Disclaimer: If I owned it, Sheik would be his own character, alive, and kicking righteous butt, so obviously I don't own it. Suing might net you a whole penny, if you're lucky.

Construct of Shadows

By BlackLadyCharon

He doesn't know himself. Too much is gone, too much is broken. He knows he was found in the rain and the muck, half gutted, burned, bruised and bleeding and beaten. He suspects two of his saviors know him, the golden light maiden and the sharp bright knight as he thinks of them. They flinch when they look at him for more then a second, and they never, ever turn their backs to him. Once the maiden began a whispered song of power when he startled her by moving too fast, and the knight nearly took his head off with a blade when he came up behind him and laid a hand on his shoulder.

So he knows they fear him, but he can't understand why. His wisdom is scattered like Nayru's precious tears, and courage is something he has little understanding of. Why throw yourself wholeheartedly into the fray when holding back may net you greater advantage? Yet he has power in spades, but no real will to use it. It matters not to him anymore, because he has no one to use it for. What use is all his power, all his strength, if there is no reason to wield it? No Master to serve, no will to bind his own to. Without that, he feels lost, adrift with nothing to cling to.

So he watches, and slowly the idea trickles into his head. Many people seem to have no need of a servant, and the large red head… no, he would not trust his power to that ham handed lunk. Oh, he will give the lunk credit, he is quite clever with his inventions, his Groo-Whatever it is and the new coal eating metal horse he calls a 'train' and the bows that fire fancy little bolts, but give him unrestrained power and the lunk looses what little mind he has. He's seen how the lunk leads others, blind and petty, and he's heard tales of how the lunk used to bully the sharp bright knight. In fact, the more he looks around him, the more he thinks that only the maiden and the knight really ought to be in charge of him. They know him, he can tell, and even if he was dangerous at one point, they trust him enough to let him heal at their hearths.

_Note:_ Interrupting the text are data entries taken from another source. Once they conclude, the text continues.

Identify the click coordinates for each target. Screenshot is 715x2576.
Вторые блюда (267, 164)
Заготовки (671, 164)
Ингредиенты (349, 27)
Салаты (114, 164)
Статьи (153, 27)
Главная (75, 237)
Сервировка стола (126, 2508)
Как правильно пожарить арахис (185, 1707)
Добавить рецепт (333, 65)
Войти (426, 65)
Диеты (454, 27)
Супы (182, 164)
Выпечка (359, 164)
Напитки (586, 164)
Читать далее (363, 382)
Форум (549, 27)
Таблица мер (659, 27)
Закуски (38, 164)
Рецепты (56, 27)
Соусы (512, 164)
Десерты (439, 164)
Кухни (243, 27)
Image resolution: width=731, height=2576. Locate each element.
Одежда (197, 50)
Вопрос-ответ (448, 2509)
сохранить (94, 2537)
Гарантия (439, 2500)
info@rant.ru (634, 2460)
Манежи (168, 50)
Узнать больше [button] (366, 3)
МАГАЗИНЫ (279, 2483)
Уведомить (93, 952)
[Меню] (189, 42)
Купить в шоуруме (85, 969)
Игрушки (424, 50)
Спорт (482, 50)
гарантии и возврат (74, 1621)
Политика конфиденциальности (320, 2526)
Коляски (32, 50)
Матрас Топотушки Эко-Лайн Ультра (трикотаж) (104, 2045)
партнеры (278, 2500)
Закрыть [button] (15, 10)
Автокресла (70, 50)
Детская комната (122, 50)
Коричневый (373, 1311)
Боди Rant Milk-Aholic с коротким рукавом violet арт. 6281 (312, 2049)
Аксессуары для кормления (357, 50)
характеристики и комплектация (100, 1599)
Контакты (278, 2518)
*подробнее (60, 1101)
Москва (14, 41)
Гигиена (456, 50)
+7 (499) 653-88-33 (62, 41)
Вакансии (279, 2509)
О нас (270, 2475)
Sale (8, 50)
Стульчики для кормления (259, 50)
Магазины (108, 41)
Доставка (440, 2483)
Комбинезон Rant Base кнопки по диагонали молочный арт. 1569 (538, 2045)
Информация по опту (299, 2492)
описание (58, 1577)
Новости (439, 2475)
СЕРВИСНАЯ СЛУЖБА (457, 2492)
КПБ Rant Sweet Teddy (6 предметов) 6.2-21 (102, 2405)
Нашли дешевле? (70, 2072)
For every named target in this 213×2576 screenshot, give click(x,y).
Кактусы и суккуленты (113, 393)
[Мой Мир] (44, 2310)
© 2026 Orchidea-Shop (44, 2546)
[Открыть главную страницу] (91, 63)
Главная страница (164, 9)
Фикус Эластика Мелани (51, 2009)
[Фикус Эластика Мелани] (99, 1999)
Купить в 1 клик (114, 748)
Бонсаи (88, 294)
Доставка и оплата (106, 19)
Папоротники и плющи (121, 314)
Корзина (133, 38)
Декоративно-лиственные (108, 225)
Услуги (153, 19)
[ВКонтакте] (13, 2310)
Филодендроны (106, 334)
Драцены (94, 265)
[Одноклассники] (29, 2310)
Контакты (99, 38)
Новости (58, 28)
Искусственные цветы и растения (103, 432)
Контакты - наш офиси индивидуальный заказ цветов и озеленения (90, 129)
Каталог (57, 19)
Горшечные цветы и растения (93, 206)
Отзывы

He has seen the patterns that the maiden's protector, the woman with eyes like his, bears upon her skin, and it is easy enough to trace something similar on his own. Not as elaborate, for he does not believe he is as high in the hierarchy as she. His clothing is a deliberate patchwork, bound together by wound wrappings and the ragged cloak now serving as a blank tabard, and when he finds the two lengths of white cloth he takes them, using them to hide his hair and face as best he can. He eyes the tabard, displeased by it, and then draws both the eye he associates with the maiden and the three triangles that belong to the knight upon it. It pleases him, and he drifts almost aimless through the small shelter the two have lived in and brought him into, following the motions of cooking and some cleaning that he has seen both do a thousand times. When they come home, his two Masters, they stare at him as if they think he's lost what little marbles he ever possessed. Maybe he has, or maybe he's just found a few again. The knight makes amusing noises, while the maiden queries at him.

"Ghirahim?"

Strange, it is the first time he's ever heard his name, but he shakes his head, dismissing it. That name is gone like all the other old fragments of himself, and he whimsically plucks his new name, his true name now, out of the ether.

"I am Sheik, Mistress, and my duty is to serve both of you until the world ends."